# AAE plastifletch max any one



## hammer head (Nov 23, 2003)

Aae plastifletch max 2.0 any one use them what do think about them do they fly good out to 45 yards ?


----------



## Stash (Jun 1, 2002)

Any vane will "fly good" if you have tuned the bow properly and have good fletch clearance.

What you should do is get an assortment of different vanes and fletch up 3 arrows with each. Shoot them all for a few days, keep careful track of your groups, and see for yourself which gives the best performance for your own setup.

I just got through testing AAE Max 2.0 vs Flex Fletch 187 at 50 meters (on ACEs out of a compound/release) and decided the FFs were a tiny bit more accurate.

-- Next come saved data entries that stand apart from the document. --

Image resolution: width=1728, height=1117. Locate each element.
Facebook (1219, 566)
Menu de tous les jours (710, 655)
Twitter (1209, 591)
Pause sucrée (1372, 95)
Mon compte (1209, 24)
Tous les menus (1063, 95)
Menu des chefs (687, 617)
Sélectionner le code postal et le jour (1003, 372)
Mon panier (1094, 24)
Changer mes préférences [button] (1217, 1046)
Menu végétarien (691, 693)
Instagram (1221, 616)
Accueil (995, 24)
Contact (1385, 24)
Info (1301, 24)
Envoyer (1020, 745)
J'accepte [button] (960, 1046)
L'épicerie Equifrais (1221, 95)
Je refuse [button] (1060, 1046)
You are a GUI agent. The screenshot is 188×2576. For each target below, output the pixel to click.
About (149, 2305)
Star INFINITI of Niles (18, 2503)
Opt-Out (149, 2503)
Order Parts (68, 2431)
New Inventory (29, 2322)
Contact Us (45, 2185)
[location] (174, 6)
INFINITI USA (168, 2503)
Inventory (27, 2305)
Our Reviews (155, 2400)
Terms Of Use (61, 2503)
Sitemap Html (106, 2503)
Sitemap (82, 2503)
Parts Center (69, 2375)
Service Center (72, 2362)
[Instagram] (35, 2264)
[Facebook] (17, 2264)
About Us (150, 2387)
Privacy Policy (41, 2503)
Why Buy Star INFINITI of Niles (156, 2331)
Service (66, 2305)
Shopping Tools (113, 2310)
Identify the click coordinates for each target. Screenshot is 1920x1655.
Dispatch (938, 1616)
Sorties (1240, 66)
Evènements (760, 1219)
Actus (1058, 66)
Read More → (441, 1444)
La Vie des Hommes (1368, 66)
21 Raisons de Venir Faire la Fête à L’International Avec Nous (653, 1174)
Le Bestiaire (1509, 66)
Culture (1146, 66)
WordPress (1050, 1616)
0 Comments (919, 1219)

Plus, more durable, although a bit more expensive.


----------



## Pkeller (Nov 7, 2010)

I just glued up some of the 2.0 Plastifletch Max on my outdoor arrows. I have been using Bohning's X-vanes and I wanted to test them out. Havent shot them yet, but they are thinner and lighter than my bohning vanes. They also have grooves down the length of the vanes (not sure how much this actually helps) but it is a different surface compared to the Bohning's...

The better your bow is tuned, the better the arrow flight will be, regardless of your vanes. With that being said, I think I am going to like AAE better.


----------



## baller (Oct 4, 2006)

I use PF Max 2.0 on EVERTTHING accept indoor shafts. They fly well from 2 yards out to 100 yards, and are very durable vanes. Even some of my recurve students are shooting them well out to 70M. Great little vane.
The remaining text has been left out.